▶ [WORK TO COMPLETE]
When you reproduce the listing, keep every word as it is and drop the pictures.

▶ [SOURCE RECORDS]
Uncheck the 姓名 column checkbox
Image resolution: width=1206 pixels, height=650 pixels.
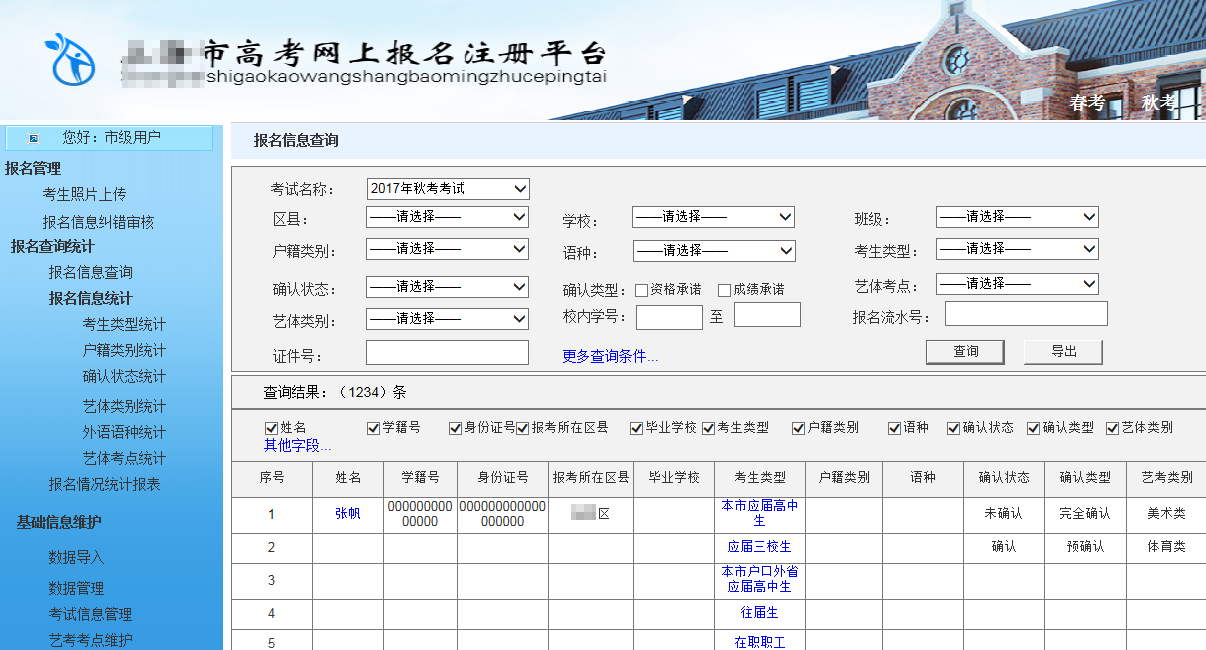tap(270, 428)
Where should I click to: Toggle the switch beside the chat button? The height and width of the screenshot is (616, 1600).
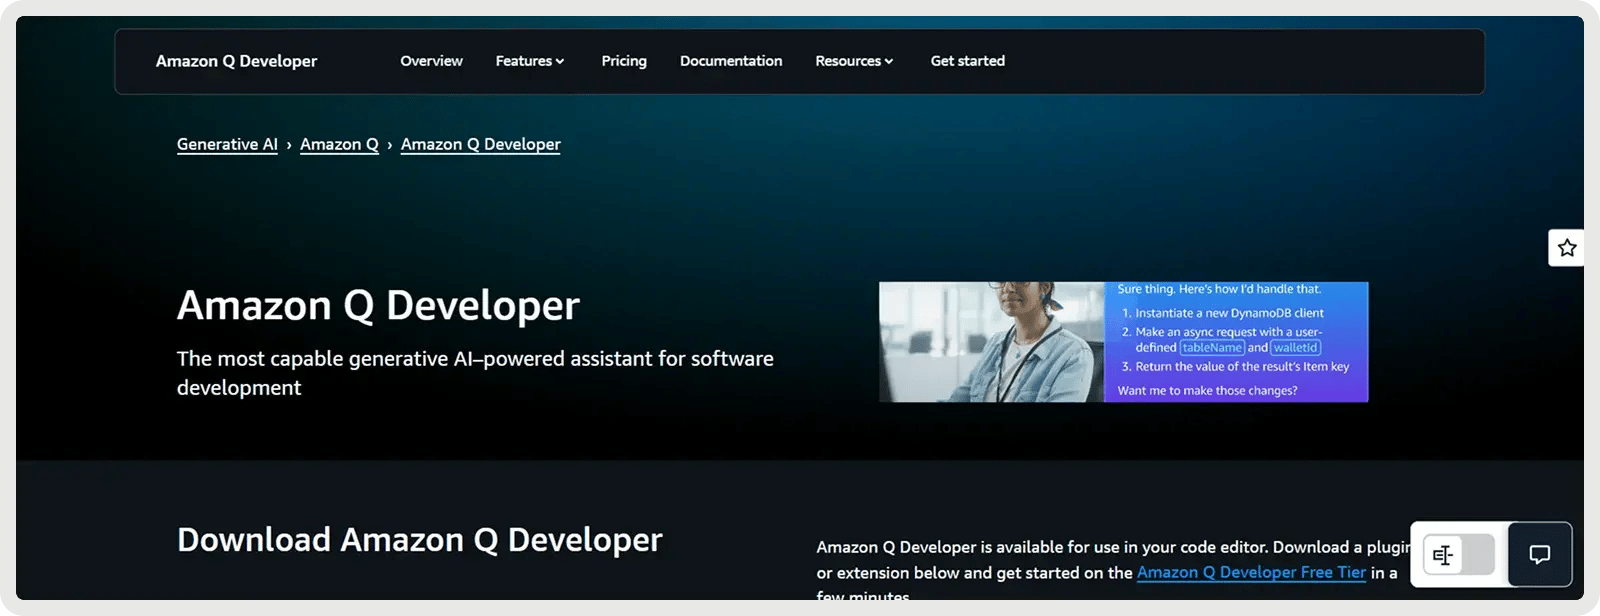1476,555
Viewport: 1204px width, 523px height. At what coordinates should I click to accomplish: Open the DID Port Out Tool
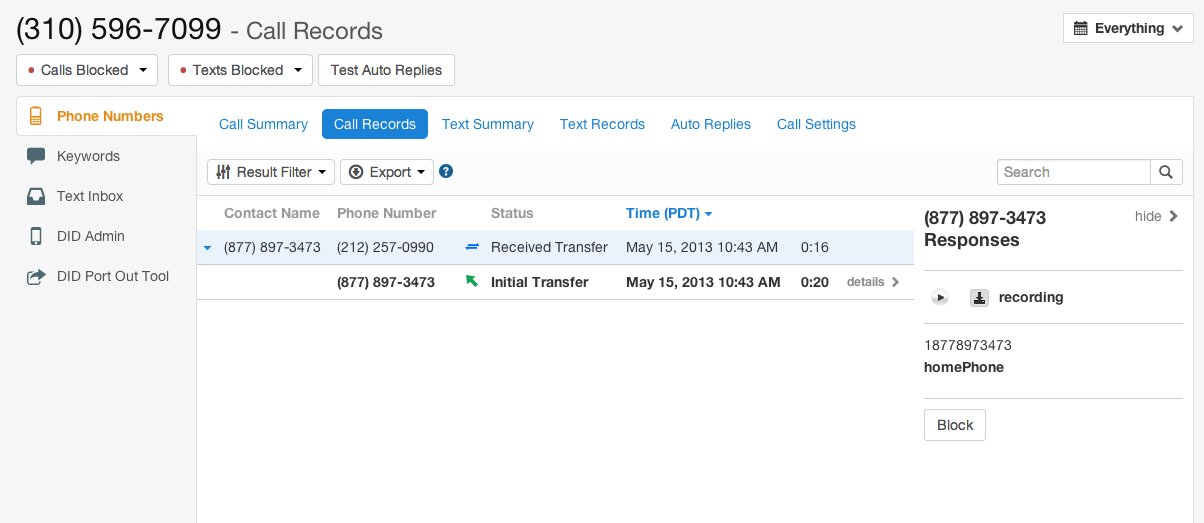113,276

▶ [EXERCISE OUTPUT]
Uncheck the 姓名 column checkbox
Image resolution: width=1206 pixels, height=650 pixels.
tap(270, 428)
Where should I click to: Toggle the switch beside the chat button? The height and width of the screenshot is (616, 1600).
1476,555
Viewport: 1204px width, 523px height. At what coordinates should I click to accomplish: Open the DID Port Out Tool
113,276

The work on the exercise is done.